Delayed monsoon means delayed sowing. And, delayed sowing could only translate into huge losses. Paddy transplantation usually ends in June, but this year, the process is still on with about 10% area yet to be completed. But, in areas where it has already been planted, farmers are finding it hard to keep water in fields.

punjab Updated: Jul 03, 2012 23:11 IST
Raghbir Singh Brar

Delayed monsoon means delayed sowing. And, delayed sowing could only translate into huge losses. Paddy transplantation usually ends in June, but this year, the process is still on with about 10% area yet to be completed.
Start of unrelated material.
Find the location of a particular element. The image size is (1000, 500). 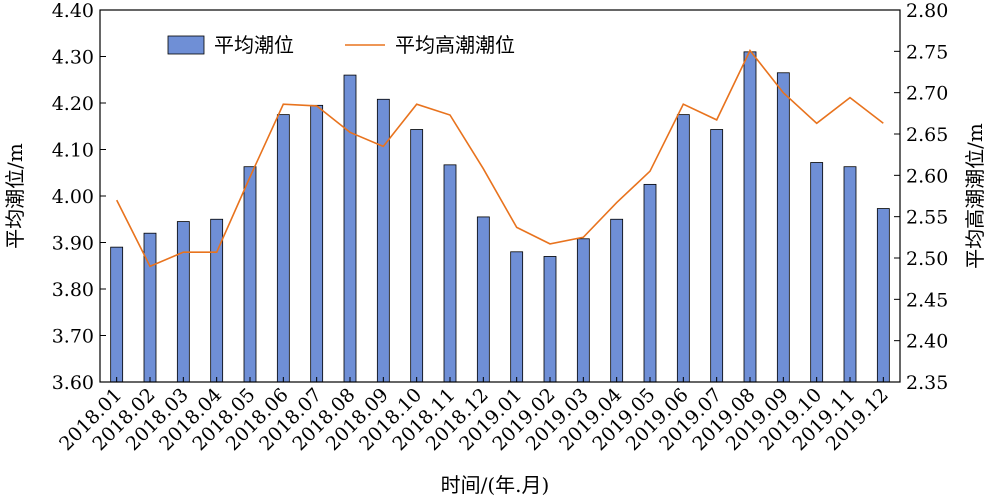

But, in areas where it has already been planted, farmers are finding it hard to keep water in fields.


"I wanted to transplant paddy earlier, but my tube well wasn't working and I had to get a new tube well installed. The problem is that variety PR-118 that I am planting takes longer to mature and this may prove difficult for me to market it as it would mature at the end of the season," said Dara Singh, a farmer from Sikanwala village.

"Early transplantation of paddy has led to huge expenses, as there has been no rain so far and the saplings are drying. The farmers have to run generators to irrigate standing crops, which is a costly affair at Rs 1,500 per day. Besides, at places where transplantation was done by migrant labour, plants withered as labourers had washed roots of saplings before transplanting," said Jaswinder Singh, a farmer from Dhilwan Kalan.

Naib Singh, a farmer from Ghania village said: "In our area, about 10 to 15% transplantation is still left. Even the labourers sit idle when we fail to fill the fields with water."

"I want to transplant basmati in eight acres, but I will have to wait till it rains. In case the monsoon is delayed, I would not be able to transplant basmati, as the already-sown paddy crop needs frequent watering," said Rupinder Singh, a farmer from Bargari.

Gurmeet Singh, a farmer from Kotkapura village, is also waiting for rain to transplant paddy on his three acres.

About the erratic power supply, Dara Singh said they have been getting eight-hour supply for the last two days only. "Though the transplantation work has been delayed, yet it won't have much effect on the yield," said Kaur Singh Dhillon, chief agriculture officer, Faridkot.

But, delayed transplantation is good for groundwater, as the sub-soil water does not decline if the paddy is transplanted after June 20, he said.